To explore correlations among several variables, the pairplot function generates pairwise plots, along with histograms along the diagonal, and a fair bit of customization.


In [ ]:
titanic = titanic[titanic.age.notnull() & titanic.fare.notnull()]

In [ ]:
sns.pairplot(titanic, vars=['age', 'fare', 'pclass', 'sibsp'], hue='survived', palette="muted", markers='+')

Another way of exploring mutliple variables simulaneously is to generate trellis plots with FacetGrid.

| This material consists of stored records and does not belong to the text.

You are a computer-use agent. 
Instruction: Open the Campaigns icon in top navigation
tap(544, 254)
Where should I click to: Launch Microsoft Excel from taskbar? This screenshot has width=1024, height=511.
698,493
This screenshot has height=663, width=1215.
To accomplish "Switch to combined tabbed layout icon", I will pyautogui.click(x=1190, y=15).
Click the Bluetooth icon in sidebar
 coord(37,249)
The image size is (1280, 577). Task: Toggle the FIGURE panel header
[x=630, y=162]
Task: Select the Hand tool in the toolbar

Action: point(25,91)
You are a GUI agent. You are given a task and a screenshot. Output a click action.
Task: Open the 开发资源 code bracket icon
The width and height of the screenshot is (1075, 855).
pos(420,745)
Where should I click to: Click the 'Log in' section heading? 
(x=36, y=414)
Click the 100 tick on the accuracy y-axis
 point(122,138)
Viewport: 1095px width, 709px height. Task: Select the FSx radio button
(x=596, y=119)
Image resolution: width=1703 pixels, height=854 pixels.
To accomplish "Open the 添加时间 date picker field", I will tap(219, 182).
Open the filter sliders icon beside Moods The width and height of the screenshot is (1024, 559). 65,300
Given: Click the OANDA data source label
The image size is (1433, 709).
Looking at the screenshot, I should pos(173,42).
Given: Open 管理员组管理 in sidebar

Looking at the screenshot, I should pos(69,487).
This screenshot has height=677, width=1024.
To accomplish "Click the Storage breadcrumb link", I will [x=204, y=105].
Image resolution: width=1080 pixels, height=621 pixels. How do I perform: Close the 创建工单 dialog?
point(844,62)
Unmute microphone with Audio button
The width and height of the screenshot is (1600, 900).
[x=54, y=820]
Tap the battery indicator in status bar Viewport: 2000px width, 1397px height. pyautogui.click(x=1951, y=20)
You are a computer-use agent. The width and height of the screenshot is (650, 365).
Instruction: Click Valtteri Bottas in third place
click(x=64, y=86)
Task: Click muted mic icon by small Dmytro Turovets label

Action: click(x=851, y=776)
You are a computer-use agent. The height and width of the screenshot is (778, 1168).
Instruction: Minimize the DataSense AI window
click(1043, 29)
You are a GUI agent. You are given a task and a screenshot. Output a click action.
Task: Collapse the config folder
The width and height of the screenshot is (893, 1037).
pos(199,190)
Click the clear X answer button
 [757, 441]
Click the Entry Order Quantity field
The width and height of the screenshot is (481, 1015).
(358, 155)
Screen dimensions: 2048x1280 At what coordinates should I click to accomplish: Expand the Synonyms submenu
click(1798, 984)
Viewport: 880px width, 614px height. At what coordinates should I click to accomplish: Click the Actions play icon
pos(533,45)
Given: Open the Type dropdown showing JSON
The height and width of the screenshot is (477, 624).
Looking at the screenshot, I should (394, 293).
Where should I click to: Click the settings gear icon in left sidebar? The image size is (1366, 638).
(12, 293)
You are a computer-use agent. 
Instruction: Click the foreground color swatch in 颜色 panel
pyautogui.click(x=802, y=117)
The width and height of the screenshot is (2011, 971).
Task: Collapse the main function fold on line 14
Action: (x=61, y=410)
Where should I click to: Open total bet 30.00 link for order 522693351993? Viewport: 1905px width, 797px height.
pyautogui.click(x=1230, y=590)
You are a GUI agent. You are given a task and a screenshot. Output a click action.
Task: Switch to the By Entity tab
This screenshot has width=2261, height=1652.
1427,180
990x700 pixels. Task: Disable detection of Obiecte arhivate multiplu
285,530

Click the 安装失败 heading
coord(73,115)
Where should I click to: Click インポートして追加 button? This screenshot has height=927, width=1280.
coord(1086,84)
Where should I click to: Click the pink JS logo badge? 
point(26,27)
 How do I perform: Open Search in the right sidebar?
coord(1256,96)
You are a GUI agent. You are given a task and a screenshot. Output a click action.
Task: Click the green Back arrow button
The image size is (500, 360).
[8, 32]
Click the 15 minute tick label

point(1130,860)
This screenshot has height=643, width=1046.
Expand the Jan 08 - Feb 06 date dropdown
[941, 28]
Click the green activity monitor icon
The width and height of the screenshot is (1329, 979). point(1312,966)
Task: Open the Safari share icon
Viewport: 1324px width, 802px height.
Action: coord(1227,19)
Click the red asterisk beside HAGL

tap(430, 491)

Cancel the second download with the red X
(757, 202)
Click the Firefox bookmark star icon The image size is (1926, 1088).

Let's use the titanic dataset to create a trellis plot that represents 3 variables at a time. This consists of 2 steps:

  1. Create a FacetGrid object that relates two variables in the dataset in a grid of pairwise comparisons.
  2. Add the actual plot (distplot) that will be used to visualize each comparison.

In [ ]:
g = sns.FacetGrid(titanic, col="sex", row="pclass")
g.map(sns.distplot, 'age')

Using the cervical dystonia dataset, we can simultaneously examine the relationship between age and the primary outcome variable as a function of both the treatment received and the week of the treatment by creating a scatterplot of the data, and fitting a polynomial relationship between age and twstrs:


In [ ]:
g = sns.FacetGrid(cdystonia, col="treat", row="week")
g.map(sns.regplot, 'age', 'twstrs', order=2)

References

VanderPlas, J. Data visualization with Seaborn, O'Reilly.